俺は魔力を開放する。退魔の左手を打ち振るい、蟹の大群を駆逐する。
俺は俺を、俺の形を取り戻す。
眼鏡を拾って掛け直す。(幸いなことに耳はついていた。)
屍累々、蟹祭り。
嵐は去り、朝陽が昇る。
平和な、朝陽が。
「お前さあ、なに煙草吸ってんだよ。店内禁煙だぜ」
布の中から、産まれたてのタマヲ。おはようの煙を、君に。ぷー。
「換気をしろよ。美容室はみんな、そうしてるだろ?」
「消えないんだよ」とタマヲは云う。腫れた瞼、虚ろな表情。
「消えないんだよ。どんなに換気しても」
「ふん。そうですか。へえ」
「消えないんだ。ヤニ喰いにはわからないんだよ、それが」
タマヲの云う通りなのだろう。
そして、そうあるべきなのだ。
俺は煙を吐く。密に。密に。
俺に出来る、精一杯の結界。
張り巡らせる。密に。密に。
「ホント、いい加減にしろよな」
洒落者のタマヲ。頬がふっくら膨らんでるのは、どうやら歳のせいでもないらしい。
「悪かったよ」俺は素直に頭を下げる。
「なんだよ、もう」拍子抜けした顔で、タマヲ。
それから「あれっ?」と声を上げる。
「お前なんか、髪さっぱりしたな?」
(追記)
さて。
語り終える前に、幾つか伝えておくべきことがある。
まずタマヲについて。
元気で清らかに暮らしている。俺の気功は伊達じゃない。
今でも洒落者だが、年賀状の写真で見る限り、順調にふっくらし続けているようだ。
次にタマヲの店について。
地元K**大学の学生を中心に繁盛している。もう、蟹は出ない。多分。
最後に、蟹について。
よくわからない。
よくわからないことについては、ひとまず保留したほうが良い。
俺はそう思うし、そうやって生きて行きたいと思う。ホントだよ。
蟹は、蟹だ。
それで良い。
蟹は、蟹だ。
インスラモン・パラワネンセ。
そう。あれはただの、美しい蟹だったのだ。
それで良いのだ、今は。なあ、そうだろ?(ウインクぱちん)
/了
#美しい蟹 (募集してない) #民話ブログリスペクト (拝)
あとがき的な、余りにあとがき的な。
『「美しい髪」コンテストに応募するために、頑張って書き上げました!』
と云う一文とこの無意味なタグを書きたいがために、頑張って書き上げました。ふざけすぎですね。すみません。深く反省してるフリが得意です。

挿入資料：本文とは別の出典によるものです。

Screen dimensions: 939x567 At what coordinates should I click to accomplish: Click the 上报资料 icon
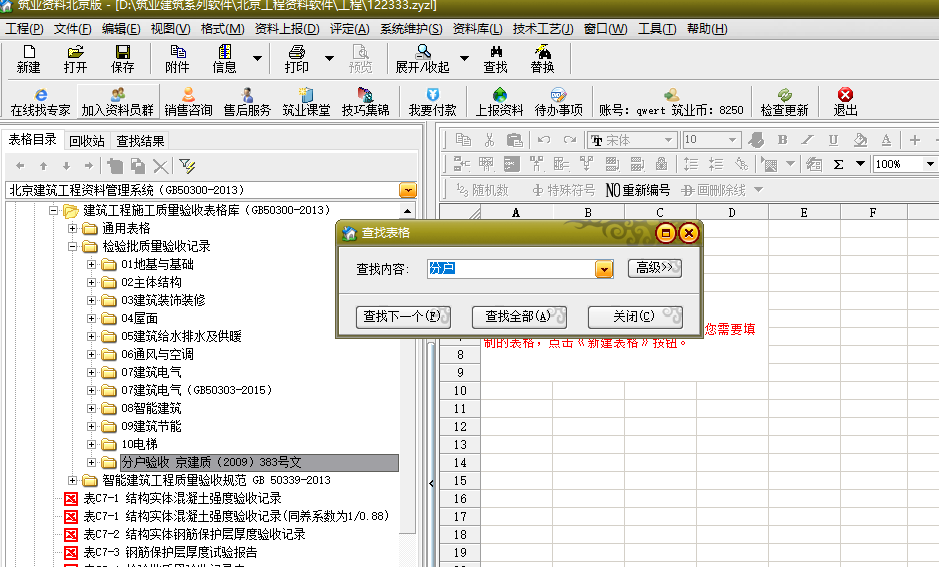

恥を承知で申し上げますが、私が最初に思いついたのは「黒い髪を掻き上げながら赤い蟹を掻揚げる彼女の姿」と云う素晴らしく美しく詩的な駄洒落で、「これは来た!」と興奮してただそれだけを頼りに書き始めたのですが当然ながら結局使う機会が微塵もなかったので、ここに披露しておきます。なにひとつ、来てませんでした。
あるいはこれは没ネタ祭に投稿すべきものであったかもしれないと、今は深く反省しているフリをしています。すみませんすみません。
「美しい蟹」コンテスト、みなさまの応募作も楽しみにしております。